(Stored data)
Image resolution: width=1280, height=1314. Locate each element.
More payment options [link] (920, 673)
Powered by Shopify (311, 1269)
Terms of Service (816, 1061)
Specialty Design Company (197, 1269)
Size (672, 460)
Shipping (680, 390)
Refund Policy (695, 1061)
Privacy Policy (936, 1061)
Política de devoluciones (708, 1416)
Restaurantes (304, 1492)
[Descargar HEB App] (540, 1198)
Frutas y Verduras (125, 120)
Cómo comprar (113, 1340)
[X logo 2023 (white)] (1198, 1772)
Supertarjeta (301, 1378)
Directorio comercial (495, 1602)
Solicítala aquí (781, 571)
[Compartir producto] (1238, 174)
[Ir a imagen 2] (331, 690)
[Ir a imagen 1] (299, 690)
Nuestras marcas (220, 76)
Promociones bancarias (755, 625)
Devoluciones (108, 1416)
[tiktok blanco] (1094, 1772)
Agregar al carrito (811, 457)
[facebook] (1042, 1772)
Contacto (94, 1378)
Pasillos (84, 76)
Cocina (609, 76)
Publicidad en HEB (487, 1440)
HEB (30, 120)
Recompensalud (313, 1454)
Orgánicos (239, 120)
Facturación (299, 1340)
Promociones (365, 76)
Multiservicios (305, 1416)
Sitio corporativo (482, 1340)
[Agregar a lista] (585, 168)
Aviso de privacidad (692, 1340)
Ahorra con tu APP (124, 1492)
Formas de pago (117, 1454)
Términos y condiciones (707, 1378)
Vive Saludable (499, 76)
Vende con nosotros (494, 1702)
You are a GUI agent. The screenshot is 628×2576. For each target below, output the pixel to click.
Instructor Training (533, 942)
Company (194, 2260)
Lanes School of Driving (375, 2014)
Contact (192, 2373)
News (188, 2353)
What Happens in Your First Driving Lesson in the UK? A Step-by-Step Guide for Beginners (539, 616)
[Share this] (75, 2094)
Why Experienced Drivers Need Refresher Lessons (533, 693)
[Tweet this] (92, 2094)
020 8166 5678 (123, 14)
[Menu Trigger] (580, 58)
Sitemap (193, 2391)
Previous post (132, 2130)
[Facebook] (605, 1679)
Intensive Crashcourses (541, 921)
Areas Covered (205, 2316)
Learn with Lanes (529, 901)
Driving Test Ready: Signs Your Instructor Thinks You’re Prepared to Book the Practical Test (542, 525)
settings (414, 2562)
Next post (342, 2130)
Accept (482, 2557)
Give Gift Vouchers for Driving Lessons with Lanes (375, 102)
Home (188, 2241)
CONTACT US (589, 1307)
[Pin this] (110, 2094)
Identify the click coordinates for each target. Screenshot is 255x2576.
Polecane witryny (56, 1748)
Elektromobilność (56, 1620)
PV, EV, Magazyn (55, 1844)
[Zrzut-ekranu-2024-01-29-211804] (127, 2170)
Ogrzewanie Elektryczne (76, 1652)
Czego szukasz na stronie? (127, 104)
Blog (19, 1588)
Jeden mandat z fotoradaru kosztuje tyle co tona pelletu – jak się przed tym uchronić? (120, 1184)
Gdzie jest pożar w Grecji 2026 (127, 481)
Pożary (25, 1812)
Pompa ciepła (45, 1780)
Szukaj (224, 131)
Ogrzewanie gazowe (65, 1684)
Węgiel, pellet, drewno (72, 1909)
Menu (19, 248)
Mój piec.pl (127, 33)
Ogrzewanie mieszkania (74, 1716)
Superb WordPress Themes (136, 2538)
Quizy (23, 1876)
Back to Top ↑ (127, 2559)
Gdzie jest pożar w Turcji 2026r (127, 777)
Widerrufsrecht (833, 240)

> Problem to work on:
Only lines with the word "click" go in the answer. Take them all from the entries above.

> Exercise result:
You are a GUI agent. The screenshot is 628×2576. For each target below, output the pixel to click.
Identify the click coordinates for each target. Screenshot is 255x2576.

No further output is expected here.